[[ Exercise data open ]]

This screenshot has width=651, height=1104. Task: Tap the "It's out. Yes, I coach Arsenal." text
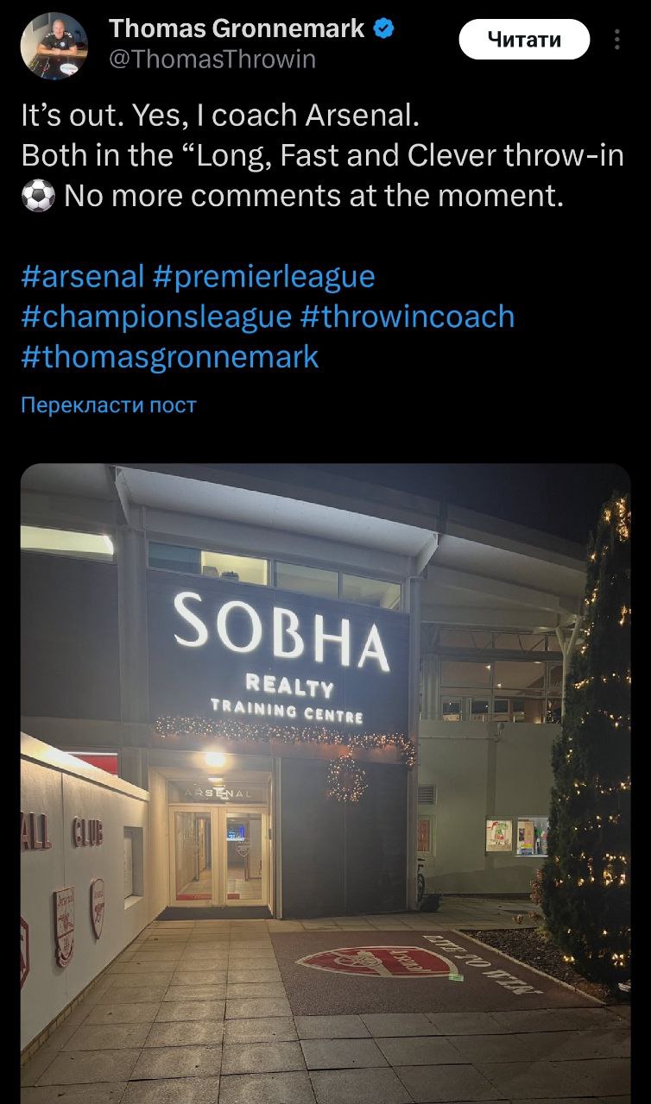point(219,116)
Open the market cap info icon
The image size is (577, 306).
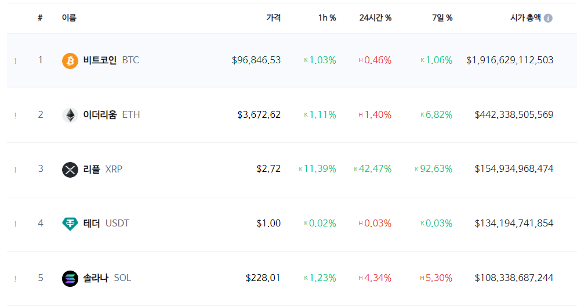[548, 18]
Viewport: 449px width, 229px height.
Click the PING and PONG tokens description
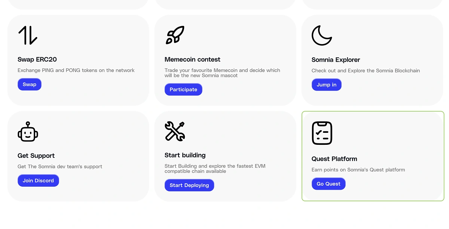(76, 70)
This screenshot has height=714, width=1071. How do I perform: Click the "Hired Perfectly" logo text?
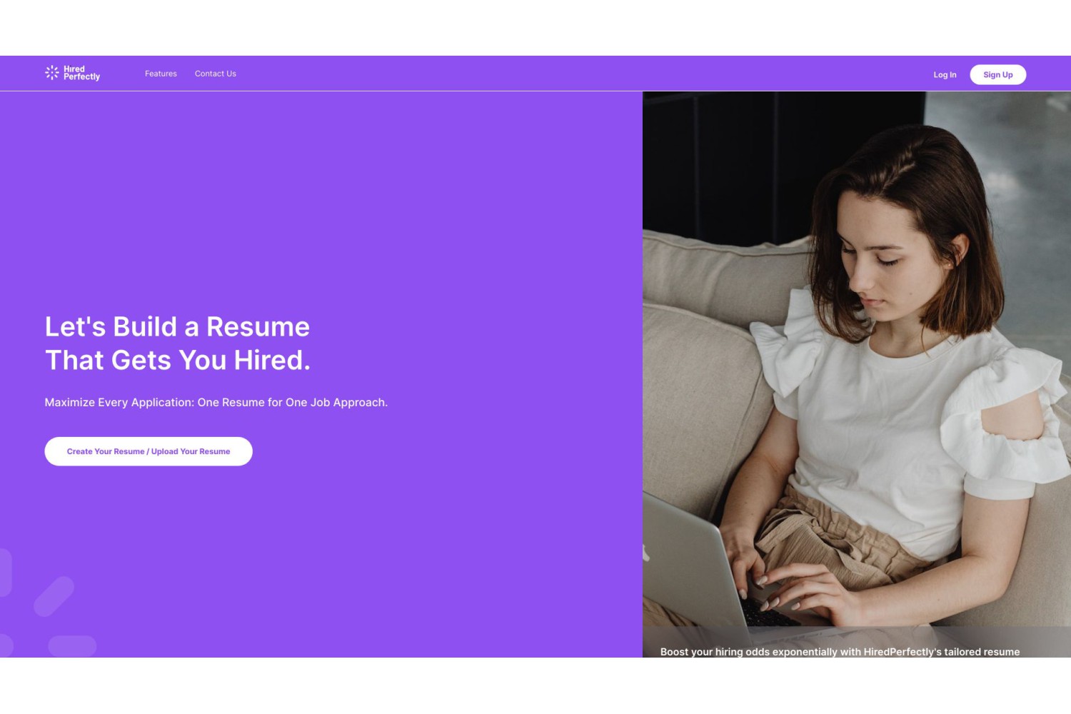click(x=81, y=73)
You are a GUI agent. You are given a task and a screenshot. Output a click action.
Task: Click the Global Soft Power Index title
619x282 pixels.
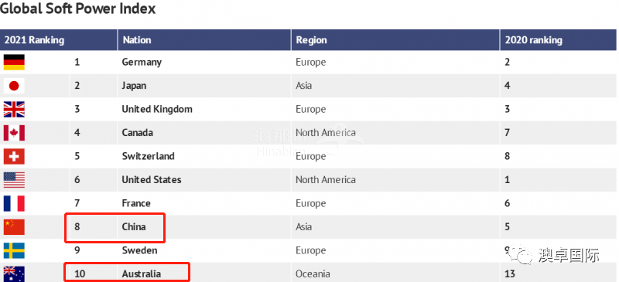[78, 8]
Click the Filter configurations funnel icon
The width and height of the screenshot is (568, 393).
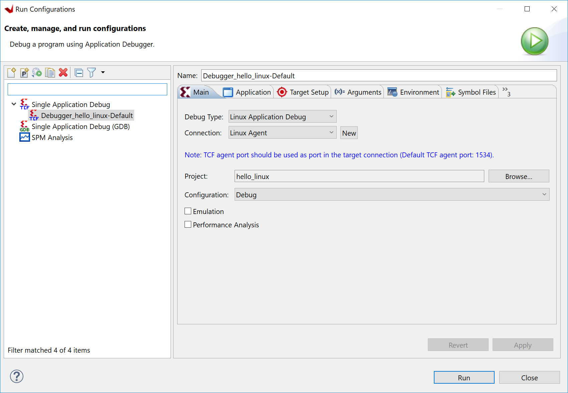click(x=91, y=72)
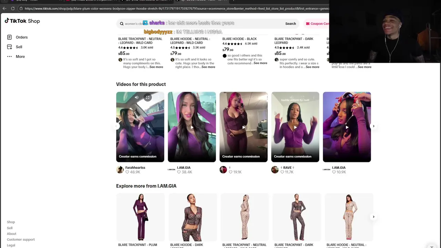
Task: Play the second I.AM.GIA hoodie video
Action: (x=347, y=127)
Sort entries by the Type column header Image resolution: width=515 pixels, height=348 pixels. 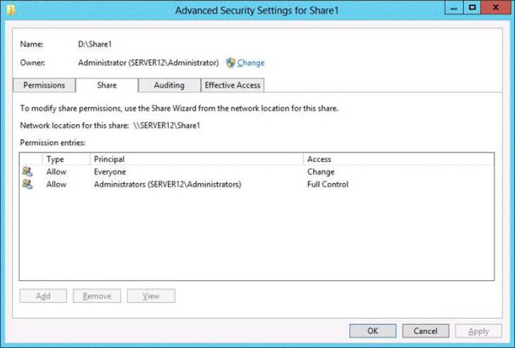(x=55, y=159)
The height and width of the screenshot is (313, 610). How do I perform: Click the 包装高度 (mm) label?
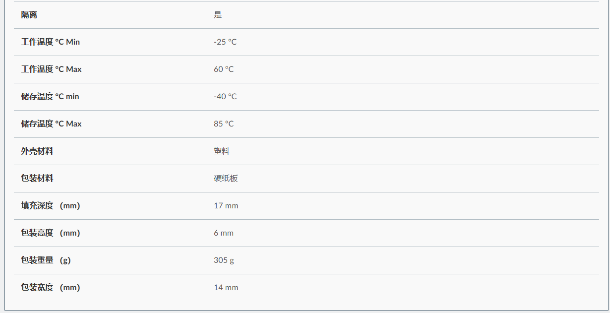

[[ Exercise data closed ]]

_About this task:_
Only the lines that contain the word "icon" should be copied from the material.

_Exercise response:_
Open the market cap info icon
Click the Filter configurations funnel icon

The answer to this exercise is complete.